Il Presidente traccia una linea in vista delle prossime sfide che partiranno dal prossimo anno: «Tassazioni vantaggiose e semplificare i processi autorizzativi per rendere il Friuli una regione attrattiva»

Si volta pagina. Dopo dodici anni dal piano elaborato per contrastare la crisi Lehman Brothers che ha permesso di dare vita a progetti come LEF, Polo Tecnologico Alto Adriatico e ITS Alto Adriatico,  Confindustria Alto Adriatico ha deciso di iniziare un nuovo capitolo che avrà una durata di dieci anni. Il programma sarà interamente dedicato alla manifattura del Friuli Venezia Giulia come ha affermato il presidente Michelangelo Agrusti durante la conferenza stampa di fine anno. «Dopo la guerra nel cuore dell’Europa il mondo è cambiato radicalmente, ci sono delle criticità, anche la crisi sulla via d’acqua di Suez potrebbe generare tensioni; dobbiamo tenerne conto, certo, ma noi – ha spiegato – viviamo in questo territorio che non può occuparsi direttamente di questioni sovranazionali. Piuttosto, può preoccuparsi del fatto che da troppo tempo si lavori sul day by day, senza quindi una programmazione a gittata più lunga. La nostra è quindi una scelta di natura strategica e non tattica, di visione complessiva del sistema e non di intervento nel breve termine. Un lavoro complicato, importante in cui ci misureremo con la variabile-tempo che oggi scorre a una velocità straordinaria. E quello che ci resta per reagire efficacemente – ha aggiunto Agrusti – è davvero poco». 

Il progetto

Per consentire l'inizio di questo nuovo progetto bisognerà procedere con l'elaborazione del piano previsto a gennaio. Un processo lungo che dovrebbe concludersi entro l’estate: «Ci sarà una fase di ascolto rivolta alle imprese, di interlocuzione con i soggetti coinvolti e, infine, di stesura del documento, un libro mastro col quale ci misureremo anche coi decisori pubblici». Il riferimento è la necessità «non più imprescindibile di rendere quanto più appetibile e attrattivo il territorio regionale che può già vantare uno score di altissimo livello grazie a una piattaforma straordinariamente evoluta – quella post-2011 – che dovrà rinnovare il sistema industriale esistente, creare nuove competenze tecnico-scientifiche e gettare le premesse per la costituzione di imprese di nuova generazione».  

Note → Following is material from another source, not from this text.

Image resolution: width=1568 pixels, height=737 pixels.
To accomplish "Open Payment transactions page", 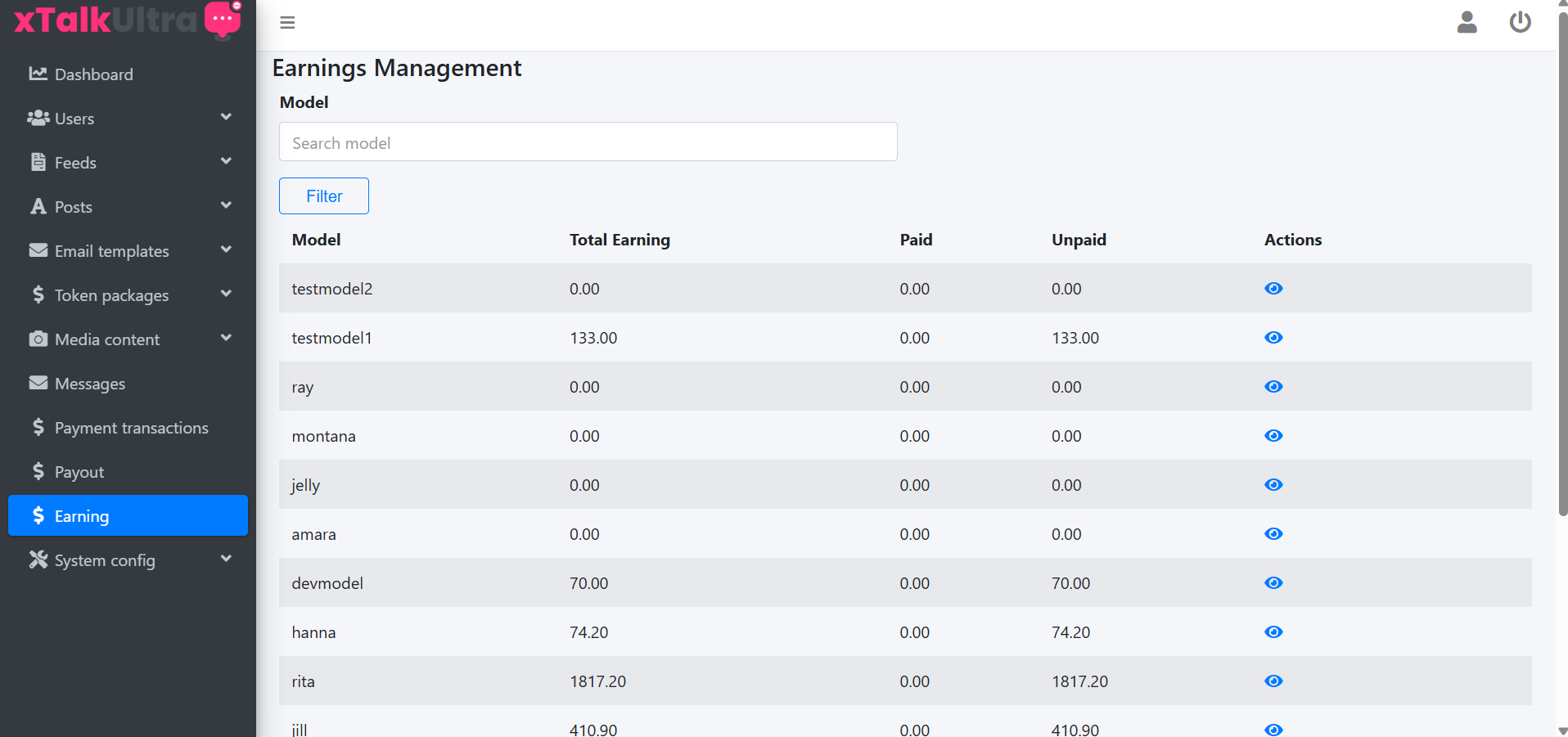I will 131,428.
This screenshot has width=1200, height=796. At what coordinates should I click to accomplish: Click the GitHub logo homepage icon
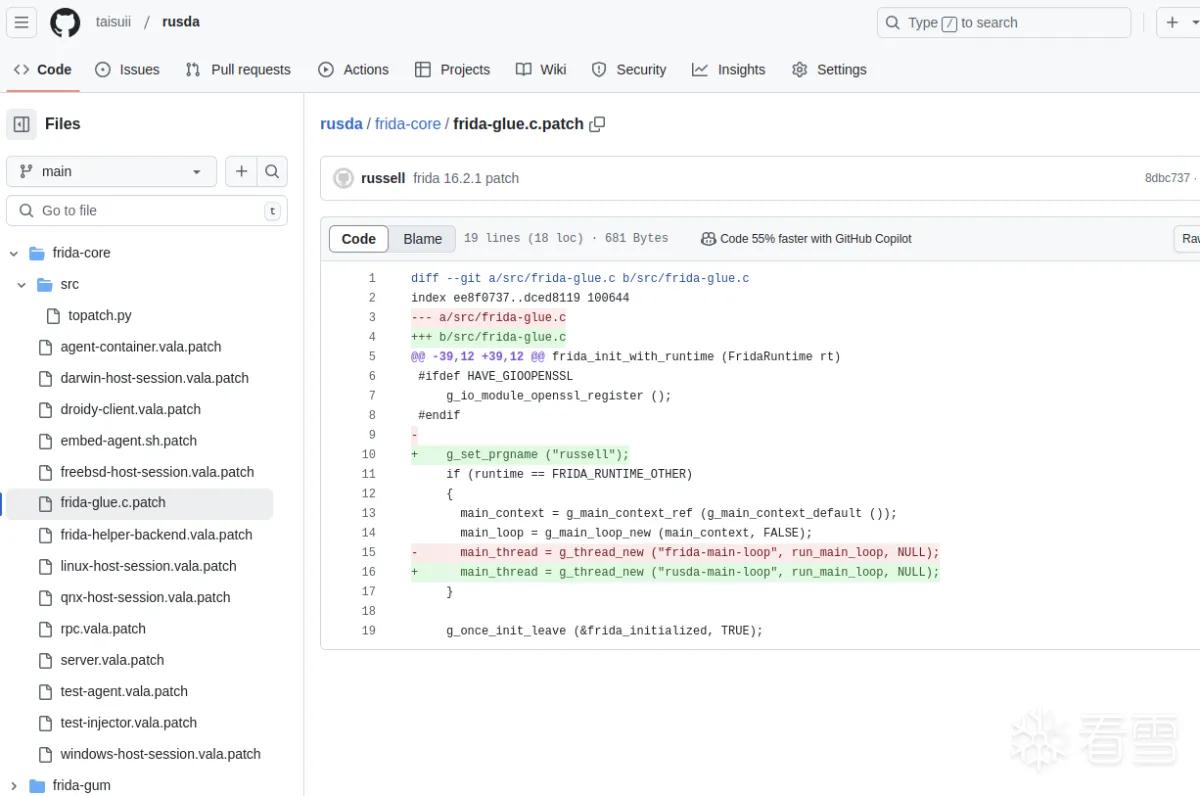click(65, 22)
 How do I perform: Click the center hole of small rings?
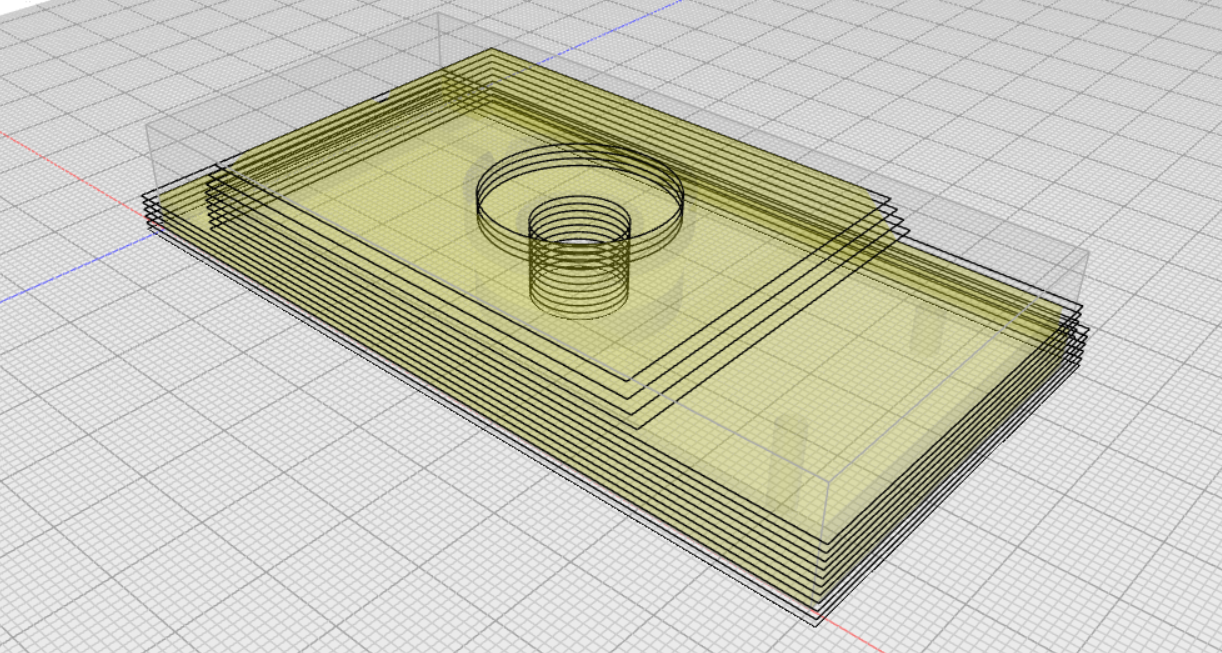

Agrusti ci ha tenuto inoltre a marcare tutti gli elementi che sono necessari per la crescita e lo sviluppo del territorio: «affinché questa possa divenire una regione davvero speciale, e non mi riferisco certo allo statuto, si debbono realizzare condizioni di insediamento altrove inesistenti, semplificare i processi autorizzativi, applicare tassazioni vantaggiose per chi decide di investire, poter accedere a infrastrutture e logistica a basso costo e creare meccanismi agevolativi che stimolino e favoriscano l’aggregazione delle imprese di dimensioni piccole e piccolissime – che in Friuli Venezia Giulia rappresentano il 95% del totale».

Per il presidente di CAA è importante inserire il tema infrastrutture nell'agenda politica ed economica della Regione, a cominciare dal prolungamento della pedemontana veneta sulla quale l’assessore regionale Cristina Amirante «ha dimostrato sensibilità nella richiesta di una rapida messa a terra progettuale». Bisogna inoltre puntare anche al trasporto ferroviario attraverso intese e confronti con RFI dell’asse Venezia Udine. «Abbiamo solo evidenza dei progetti per quello Venezia Trieste ma col secondo – ha detto – si lega una parte importante delle chances di sviluppo e crescita di Interporto Centro Ingrosso di Pordenone, in procinto di fare nuovi investimenti». 

Formazione

Paolo Candotti, Presidente del Consorzio Universitario cittadino, ha inoltre annunciato per l’anno accademico 24/25 un nuovo indirizzo alla facoltà di Ingegneria legato alle energie rinnovabili e altri due corsi a indirizzo sanitario (dietistica). Agrusti ha infine colto l'occasione per marcare l’impegno culturale e sociale di CAA nel 2024: «Tramite la nostra Fondazione CRO Aviano Onlus distribuiremo apparecchiature ed elargizioni a favore dell’istituto avianese per circa mezzo milione di euro. Stiamo studiando – ha concluso Agrusti – le modalità di impiego di tali risorse che saranno decise esclusivamente dalla governance del CRO stesso».